Climate change and insecurity: David Miliband warns of double threat in Lake Chad region

Refugees in the western part of Chad - © 2019 Simon Townsley Ltd
Refugees in the western part of Chad - © 2019 Simon Townsley Ltd

Former foreign secretary David Miliband has warned of a looming threat to international security if the humanitarian crisis in the Lake Chad region of Africa is left to fester.

Mr Miliband, now president of United States-based NGO the International Rescue Committee (IRC), spoke to the Telegraph on his return from a four-day visit to IRC projects in Chad and Cameroon. Here he witnessed a humanitarian crisis characterised by “poverty, climate change, migration and weak governance”.

Some 4.5million people are displaced across the Lake Chad basin which covers Niger and Nigeria as well as Chad and Cameroon.

Cameroon is home to the fastest growing displacement crisis in Africa, with the UN Refugee Agency estimating that around 800,000 people are internally displaced due to conflict in the north west and south west and an increase in extremist violence in the far north.

The country is also playing host to around 285,000 people who have fled violence in the Central African Republic (CAR) and 100,000 forced out by Boko Haram in Nigeria.

And in Chad there are around 460,000 refugees, the majority of whom are from Sudan and CAR and 150,000 internally displaced people.

Alongside these refugees and displaced people there are also a large number of non-state armed opposition groups with international links, Mr Miliband warned.

“It’s right to be concerned. It’s important to recognise that while it’s currently a local and regional problem of substantial magnitude we don’t want it to become an international problem. We know that untended humanitarian crises feed political instability.

“Non-state armed groups in the Lake Chad basin and elsewhere feed off perceived injustices and inequalities. When a humanitarian crisis is not addressed it has political ramifications,” he said.

Mr Miliband described the situation as the biggest “hidden humanitarian crisis” in the world and urged the international community to act - the UN appeal for Cameroon is just eight per cent funded, he warned.

“The international community needs to provide a concerted boost in humanitarian assistance. Despite increasing desperation in both Chad and Cameroon, neither UN appeal is more than a quarter funded, and Cameroon’s remains the least funded in Africa,” he said.

He called for a cross-border, integrated strategy to address the conflict at its root cause. And he said that women and girls were particularly at risk as, in most conflict and crisis situations, they are more likely to fall prey to violence.

Mr Miliband said the refugees and internally displaced people were scattered throughout rural areas and not in  camps so humanitarian aid had to reflect this and focus on fostering self sufficiency and economic independence.

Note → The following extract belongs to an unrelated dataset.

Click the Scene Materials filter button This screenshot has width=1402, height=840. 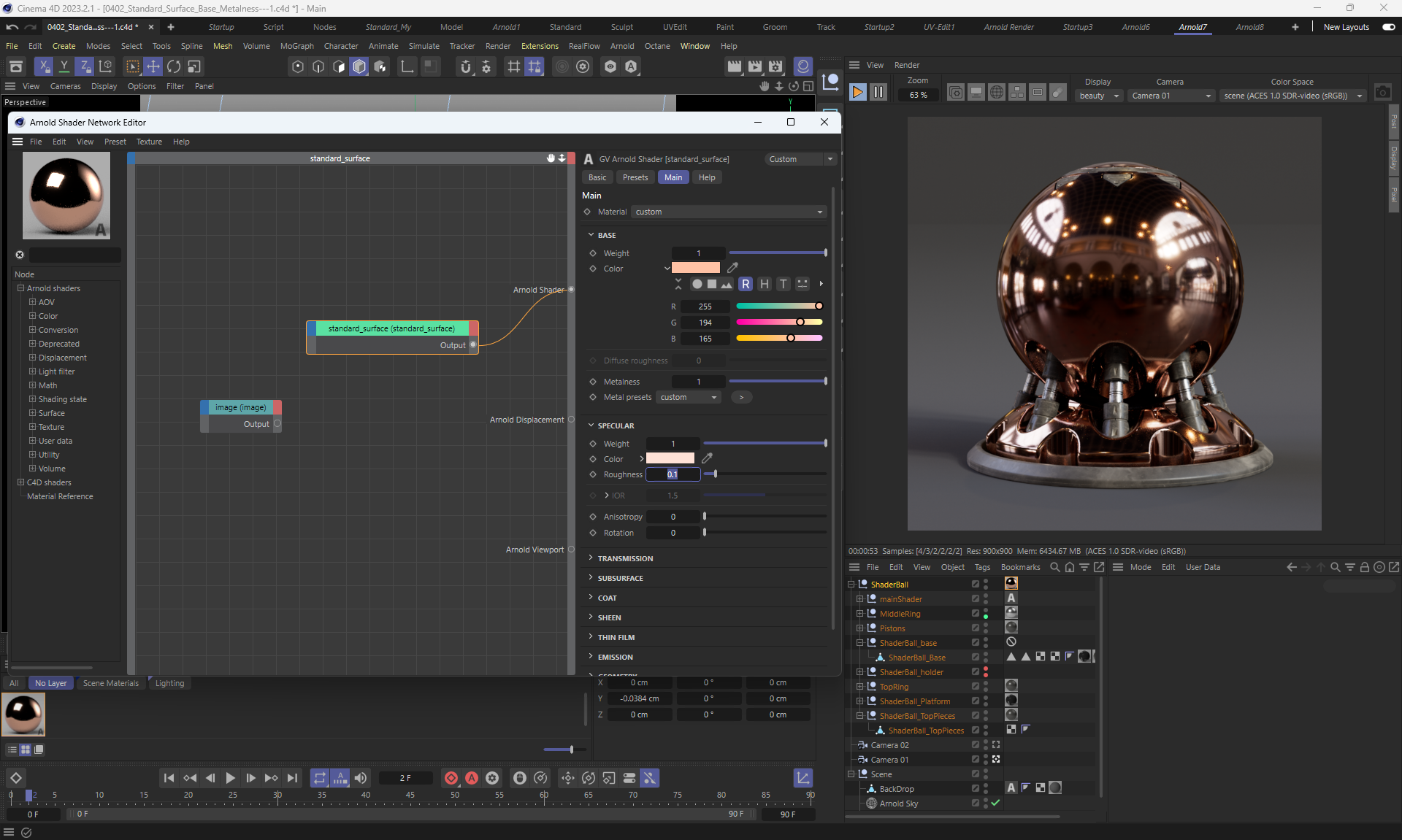pos(110,683)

“This is not about sending food and health care to camps,” he said. “People are in need of something different from the humanitarian aid system. They’re in rural areas – small villages – and they need support that allows them to work and that delivers education to their kids,” he said.

The Lake Chad basin is described as one of the areas in the world most vulnerable to climate change - temperatures are rising at one and a half times the world average and a combination of rising temperatures, population growth and unplanned irrigation has meant that Lake Chad itself is a fraction of its original size.

Mr Miliband said that this combination of insecurity and climate change was the "modern face of humanitarian crisis".

"The climate of growing insecurity in the region is paired with climate change in driving up extreme levels of hunger and malnutrition," he said.

Yves Habumugisha, national director for the NGO World Vision in Niger, said in the last four months the security situation had deteriorated sharply in the whole region - not just Lake Chad but also the Sahel, which stretches along the Sahara. He said there had been repeated attacks by armed groups, with civilians forced to flee.

He said in a country like Niger, where 52 per cent of the population was under the age of 18, there was a danger that young people were easy prey for armed groups.

"We need to create opportunities for young people to help counter the terrorists and the waves of recruitment by terrorist groups. We have seen signs over the last four to six months that these groups are using propaganda to recruit young people - they are promising them opportunities and ways to make their lives better than what the government is offering," said Mr Habumugisha.

"Girls are at even greater risk. Kidnappings are on the rise - girls are being picked out of their homes and are exposed to all kinds of dangers. Child marriage is very widespread in Niger," he said.